- _PROMPT_
After locating the line with "Task: Click the テスト実行 button" in the data that follows, return it and every later line exactly, up to and including the line with "Given: Click the shopping cart icon".

- _SOURCE INFORMATION_
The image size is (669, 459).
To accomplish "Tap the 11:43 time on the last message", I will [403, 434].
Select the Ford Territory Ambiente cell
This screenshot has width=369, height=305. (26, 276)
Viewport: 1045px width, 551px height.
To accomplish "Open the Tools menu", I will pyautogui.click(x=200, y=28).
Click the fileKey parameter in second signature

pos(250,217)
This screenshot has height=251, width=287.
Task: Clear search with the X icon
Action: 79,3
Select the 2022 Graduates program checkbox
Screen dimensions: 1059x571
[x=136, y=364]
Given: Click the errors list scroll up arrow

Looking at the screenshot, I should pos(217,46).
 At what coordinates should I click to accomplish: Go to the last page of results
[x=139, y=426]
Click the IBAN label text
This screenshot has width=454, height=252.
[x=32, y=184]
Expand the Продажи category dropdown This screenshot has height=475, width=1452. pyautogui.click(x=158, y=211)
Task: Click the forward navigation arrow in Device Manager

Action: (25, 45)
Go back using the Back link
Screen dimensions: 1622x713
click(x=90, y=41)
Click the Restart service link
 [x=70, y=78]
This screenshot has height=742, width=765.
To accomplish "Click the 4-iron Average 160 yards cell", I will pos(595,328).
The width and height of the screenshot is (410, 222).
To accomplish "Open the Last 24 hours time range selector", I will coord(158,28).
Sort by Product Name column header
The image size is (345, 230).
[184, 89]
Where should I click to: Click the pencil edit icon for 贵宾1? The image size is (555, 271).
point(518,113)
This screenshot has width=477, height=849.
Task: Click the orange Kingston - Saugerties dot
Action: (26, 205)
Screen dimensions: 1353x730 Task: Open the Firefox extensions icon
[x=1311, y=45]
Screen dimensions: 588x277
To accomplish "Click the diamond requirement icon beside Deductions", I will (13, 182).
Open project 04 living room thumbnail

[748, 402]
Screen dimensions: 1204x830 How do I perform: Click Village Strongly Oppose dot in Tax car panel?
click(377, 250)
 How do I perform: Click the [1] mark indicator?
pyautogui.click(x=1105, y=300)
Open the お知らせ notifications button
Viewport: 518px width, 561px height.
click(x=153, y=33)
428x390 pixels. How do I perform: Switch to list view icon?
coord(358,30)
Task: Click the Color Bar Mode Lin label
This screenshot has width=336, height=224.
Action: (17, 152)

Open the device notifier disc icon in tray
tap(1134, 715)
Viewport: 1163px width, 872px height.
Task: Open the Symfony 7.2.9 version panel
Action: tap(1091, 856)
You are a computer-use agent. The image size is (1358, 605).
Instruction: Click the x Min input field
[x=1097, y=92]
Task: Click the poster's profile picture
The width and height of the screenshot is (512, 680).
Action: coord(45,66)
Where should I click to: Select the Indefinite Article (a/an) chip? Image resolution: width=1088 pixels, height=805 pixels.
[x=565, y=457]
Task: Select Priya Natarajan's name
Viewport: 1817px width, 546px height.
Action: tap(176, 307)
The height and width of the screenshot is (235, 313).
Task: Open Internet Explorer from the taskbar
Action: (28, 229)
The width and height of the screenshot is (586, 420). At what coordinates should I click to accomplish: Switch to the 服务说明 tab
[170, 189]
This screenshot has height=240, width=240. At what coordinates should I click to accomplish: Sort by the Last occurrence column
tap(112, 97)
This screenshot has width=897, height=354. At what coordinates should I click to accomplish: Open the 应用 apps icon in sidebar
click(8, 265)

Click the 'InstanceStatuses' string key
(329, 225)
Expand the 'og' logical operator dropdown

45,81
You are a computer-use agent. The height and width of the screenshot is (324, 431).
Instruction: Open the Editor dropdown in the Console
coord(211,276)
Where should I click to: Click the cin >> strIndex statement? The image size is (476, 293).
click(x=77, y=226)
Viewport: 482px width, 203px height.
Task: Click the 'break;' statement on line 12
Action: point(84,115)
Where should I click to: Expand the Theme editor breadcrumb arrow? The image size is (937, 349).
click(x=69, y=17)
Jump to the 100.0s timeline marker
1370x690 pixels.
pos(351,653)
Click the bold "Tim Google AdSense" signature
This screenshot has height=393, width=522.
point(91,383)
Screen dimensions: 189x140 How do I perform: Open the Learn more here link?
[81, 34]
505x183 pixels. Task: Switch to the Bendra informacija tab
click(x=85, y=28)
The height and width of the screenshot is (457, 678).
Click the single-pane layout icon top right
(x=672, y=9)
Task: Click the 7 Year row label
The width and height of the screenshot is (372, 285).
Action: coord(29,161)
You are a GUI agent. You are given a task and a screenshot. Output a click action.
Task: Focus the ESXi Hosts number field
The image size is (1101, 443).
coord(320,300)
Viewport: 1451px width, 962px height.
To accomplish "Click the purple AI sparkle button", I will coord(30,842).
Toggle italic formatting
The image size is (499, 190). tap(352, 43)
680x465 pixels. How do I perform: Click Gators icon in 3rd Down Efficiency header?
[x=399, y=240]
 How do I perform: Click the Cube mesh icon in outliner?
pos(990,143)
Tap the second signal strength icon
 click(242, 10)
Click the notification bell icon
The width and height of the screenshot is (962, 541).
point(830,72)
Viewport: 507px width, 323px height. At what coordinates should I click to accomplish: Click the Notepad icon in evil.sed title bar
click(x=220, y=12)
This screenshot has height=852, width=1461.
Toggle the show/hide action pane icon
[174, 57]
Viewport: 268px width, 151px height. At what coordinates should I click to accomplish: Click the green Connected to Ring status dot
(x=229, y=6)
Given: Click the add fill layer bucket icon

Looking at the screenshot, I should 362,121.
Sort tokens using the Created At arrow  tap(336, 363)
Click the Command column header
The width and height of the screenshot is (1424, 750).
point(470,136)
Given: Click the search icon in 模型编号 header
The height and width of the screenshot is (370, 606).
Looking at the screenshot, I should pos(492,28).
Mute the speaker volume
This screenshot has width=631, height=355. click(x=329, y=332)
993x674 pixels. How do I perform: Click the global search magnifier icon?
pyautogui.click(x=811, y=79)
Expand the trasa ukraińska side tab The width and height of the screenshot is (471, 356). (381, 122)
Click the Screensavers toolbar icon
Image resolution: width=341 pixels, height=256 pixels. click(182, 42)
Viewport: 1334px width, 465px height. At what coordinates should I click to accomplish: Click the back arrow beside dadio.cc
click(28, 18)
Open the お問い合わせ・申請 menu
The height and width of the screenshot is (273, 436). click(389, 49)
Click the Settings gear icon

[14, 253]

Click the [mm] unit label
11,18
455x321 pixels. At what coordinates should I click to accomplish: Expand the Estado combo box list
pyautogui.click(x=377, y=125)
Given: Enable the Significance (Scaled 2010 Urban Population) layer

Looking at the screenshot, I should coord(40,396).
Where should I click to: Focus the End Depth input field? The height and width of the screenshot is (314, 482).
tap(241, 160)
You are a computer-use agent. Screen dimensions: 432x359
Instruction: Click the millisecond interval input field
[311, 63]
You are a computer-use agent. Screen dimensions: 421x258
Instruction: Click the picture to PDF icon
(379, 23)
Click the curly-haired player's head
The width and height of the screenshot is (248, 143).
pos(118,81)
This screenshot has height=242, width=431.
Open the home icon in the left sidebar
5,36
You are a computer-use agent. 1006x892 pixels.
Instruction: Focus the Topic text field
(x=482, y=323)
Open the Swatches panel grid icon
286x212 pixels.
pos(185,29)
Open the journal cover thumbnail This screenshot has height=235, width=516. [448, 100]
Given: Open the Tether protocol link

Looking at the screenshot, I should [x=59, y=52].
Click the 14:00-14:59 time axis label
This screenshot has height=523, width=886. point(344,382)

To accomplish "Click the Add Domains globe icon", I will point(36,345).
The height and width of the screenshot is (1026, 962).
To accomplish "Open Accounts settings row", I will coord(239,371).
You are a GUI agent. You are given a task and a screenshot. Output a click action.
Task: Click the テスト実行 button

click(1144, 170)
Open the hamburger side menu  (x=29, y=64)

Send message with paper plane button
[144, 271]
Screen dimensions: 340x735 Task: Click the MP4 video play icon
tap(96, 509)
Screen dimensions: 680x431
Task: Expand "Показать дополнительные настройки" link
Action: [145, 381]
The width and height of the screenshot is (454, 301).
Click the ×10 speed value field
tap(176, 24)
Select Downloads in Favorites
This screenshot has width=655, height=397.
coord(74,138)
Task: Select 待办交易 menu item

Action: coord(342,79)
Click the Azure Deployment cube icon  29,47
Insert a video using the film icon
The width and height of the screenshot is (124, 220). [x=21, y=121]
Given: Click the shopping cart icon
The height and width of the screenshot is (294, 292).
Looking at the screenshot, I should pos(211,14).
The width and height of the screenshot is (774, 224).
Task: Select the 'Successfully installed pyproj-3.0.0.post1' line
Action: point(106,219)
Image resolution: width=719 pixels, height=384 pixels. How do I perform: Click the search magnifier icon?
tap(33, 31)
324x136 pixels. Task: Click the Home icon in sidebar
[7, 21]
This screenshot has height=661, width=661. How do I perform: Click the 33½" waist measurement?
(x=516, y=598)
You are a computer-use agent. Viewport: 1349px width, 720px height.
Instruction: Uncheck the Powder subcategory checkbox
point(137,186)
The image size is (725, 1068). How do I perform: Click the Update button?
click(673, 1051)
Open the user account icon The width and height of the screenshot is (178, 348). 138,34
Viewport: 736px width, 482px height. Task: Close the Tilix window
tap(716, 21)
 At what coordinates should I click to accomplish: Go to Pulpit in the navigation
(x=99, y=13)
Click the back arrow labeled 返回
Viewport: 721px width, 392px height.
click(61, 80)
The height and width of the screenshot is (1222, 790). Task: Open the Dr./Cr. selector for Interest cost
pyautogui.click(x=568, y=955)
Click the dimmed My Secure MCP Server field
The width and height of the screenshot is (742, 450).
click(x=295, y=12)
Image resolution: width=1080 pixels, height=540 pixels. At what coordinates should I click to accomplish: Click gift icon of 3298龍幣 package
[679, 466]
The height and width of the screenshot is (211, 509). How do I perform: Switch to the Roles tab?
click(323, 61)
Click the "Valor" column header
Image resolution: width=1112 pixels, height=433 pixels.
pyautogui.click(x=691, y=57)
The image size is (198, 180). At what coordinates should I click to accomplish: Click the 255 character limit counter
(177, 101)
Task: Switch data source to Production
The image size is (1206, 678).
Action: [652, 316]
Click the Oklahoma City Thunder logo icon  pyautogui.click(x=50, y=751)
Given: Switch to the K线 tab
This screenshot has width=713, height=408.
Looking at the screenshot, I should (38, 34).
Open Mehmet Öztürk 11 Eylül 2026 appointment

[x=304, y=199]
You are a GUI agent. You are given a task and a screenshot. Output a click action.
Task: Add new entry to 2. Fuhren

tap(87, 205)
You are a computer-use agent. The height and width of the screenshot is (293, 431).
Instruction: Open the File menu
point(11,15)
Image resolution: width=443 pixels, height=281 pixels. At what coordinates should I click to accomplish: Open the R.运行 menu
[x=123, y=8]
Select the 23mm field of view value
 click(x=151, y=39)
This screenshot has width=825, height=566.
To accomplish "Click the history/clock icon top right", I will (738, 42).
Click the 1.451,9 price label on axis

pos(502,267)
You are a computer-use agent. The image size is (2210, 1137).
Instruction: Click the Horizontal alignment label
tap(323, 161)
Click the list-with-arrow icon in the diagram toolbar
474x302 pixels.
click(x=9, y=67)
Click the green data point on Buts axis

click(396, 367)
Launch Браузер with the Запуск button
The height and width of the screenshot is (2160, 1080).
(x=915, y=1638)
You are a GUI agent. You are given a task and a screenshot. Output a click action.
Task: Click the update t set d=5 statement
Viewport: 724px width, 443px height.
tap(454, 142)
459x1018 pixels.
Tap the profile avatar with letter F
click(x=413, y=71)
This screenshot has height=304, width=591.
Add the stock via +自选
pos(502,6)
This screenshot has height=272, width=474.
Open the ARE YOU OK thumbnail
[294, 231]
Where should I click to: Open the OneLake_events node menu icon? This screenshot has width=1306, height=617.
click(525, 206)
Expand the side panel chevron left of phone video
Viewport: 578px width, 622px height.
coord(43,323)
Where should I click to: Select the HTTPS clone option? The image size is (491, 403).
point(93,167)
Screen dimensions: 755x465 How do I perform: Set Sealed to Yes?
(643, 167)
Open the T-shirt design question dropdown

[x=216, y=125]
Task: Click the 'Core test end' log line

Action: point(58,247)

- _FINISHED EXERCISE_
Task: Click the テスト実行 button

click(1144, 170)
Open the hamburger side menu  (x=29, y=64)

Send message with paper plane button
[144, 271]
Screen dimensions: 340x735 Task: Click the MP4 video play icon
tap(96, 509)
Screen dimensions: 680x431
Task: Expand "Показать дополнительные настройки" link
Action: [145, 381]
The width and height of the screenshot is (454, 301).
Click the ×10 speed value field
tap(176, 24)
Select Downloads in Favorites
This screenshot has width=655, height=397.
coord(74,138)
Task: Select 待办交易 menu item

Action: coord(342,79)
Click the Azure Deployment cube icon  29,47
Insert a video using the film icon
The width and height of the screenshot is (124, 220). [x=21, y=121]
Given: Click the shopping cart icon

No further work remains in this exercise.